BEGIN Text for analysis

So I was preparing to get married and helping with wedding preparations and started looking at opportunities, putting out applications. I had a couple of interviews. I thought inpatient medicine in pediatrics might help keep my skills more up to date, broader. It was just what I knew my pediatrics residency was great, but it was primarily an inpatient experience. I only ended up with two offers, one in my preferred location, and they were both outpatient.
I didn’t know the ambulatory skills that I lacked. And I found looking back now, these, the time of this recording five and a half years, that I’m in a great fit for me, got a diverse population, great colleagues, leadership opportunities. And I have grown a lot by ending up where I did. Did I think this is where I’d be? No, but I’m so thankful that I’ve been here.
Thankful for burnout?
Finally, I am thankful for my experience with burnout coming right out of residency into that outpatient job. I started out a full 1.0 FTE. That was about nine sessions a week as many new attendings do. I was relatively inefficient. And in the first few months, our electronic medical record changed. I was bringing notes home often. I prided myself as I had all the way through my schooling and training on being a hard worker and an achiever.
And yet, eight months out, when I picked up a week of newborn coverage, I found myself working 12 days straight. I had done this type of thing in residency, but this was different. It was being directly responsible, bringing notes home. On top of all the stresses of being a new attending. I was exhausted. This was the time when my wife and I sat on the couch and we had that conversation where she said “something has to change.”
I knew she was right. I cut initially to 0.8 and then eventually 0.7 FTE clinically, and ended up with some electronic medical record optimization time. It’s been a great fit for me. I still struggle with some of these burnout wellness. How much do I bring home? That’s why I was, like I said, in the intro, working on some of these clinical skills and efficiency tips. So again, my download free maximize your clinical efficiency, these things going room to room, using the EMR tools, maximizing my communication. These are big things and things that I consistently have to keep working on. I don’t like being told you have to do it this way. And yet some of these things are really helpful. And so it ultimately is a tool that I’m able to use to get to my goal of being able to spend time with my family, be able to leave work at work.
And overall this experience has helped me learn more of my limits. When does my stress increase? The importance of self-care. How to say no more often to be intentional with what I say YES to. I’m thinking about what I want with regards to my work and my life. It’s also helped that my learning some of these financial things through the White Coat Investor and others, that I’ve had the financial margin to be able to then create that professional and personal margin.
So what? What lessons have you learned?
So those are my five things that looking back on that, I’d be a little bit surprised that I’d be thankful for them. Take a moment and reflect what in your life could you look back on what your life could you look back on and say, actually, I could be thankful for that because of the lessons that I’ve learned, that if I didn’t take the time to say this is actually what I learned, I wouldn’t be thankful for those.
- How could these lessons impact how you live today?
- How you practice medicine and are any of these lessons, things that you can pass along to others?
- Imagine what it would look like, where you could say, if things are good or in many cases, if things are hard, I can still grow.
- Where would you be in six months, a year, five years, you took all of these lessons and applied them and shared them with others so you could pay it forward?

END Text for analysis
BEGIN Supplied information

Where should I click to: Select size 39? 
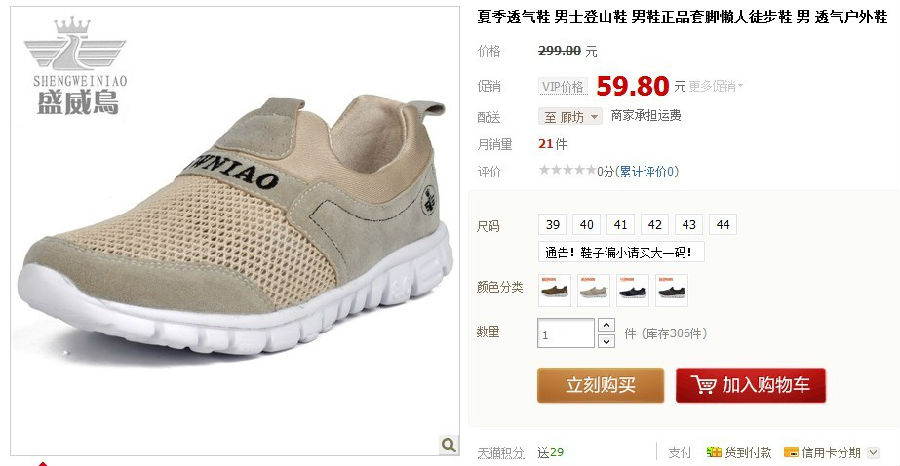(553, 225)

END Supplied information

Assigned task A: Copy everything from "- Imagine what" down to "pay it forward?" in the text on being thankful.
Assigned task B: According to the text on being thankful, to what FTE levels did the speaker cut clinical work?

Answer box A:
- Imagine what it would look like, where you could say, if things are good or in many cases, if things are hard, I can still grow.
- Where would you be in six months, a year, five years, you took all of these lessons and applied them and shared them with others so you could pay it forward?

Answer box B: First to 0.8, then eventually to 0.7 FTE.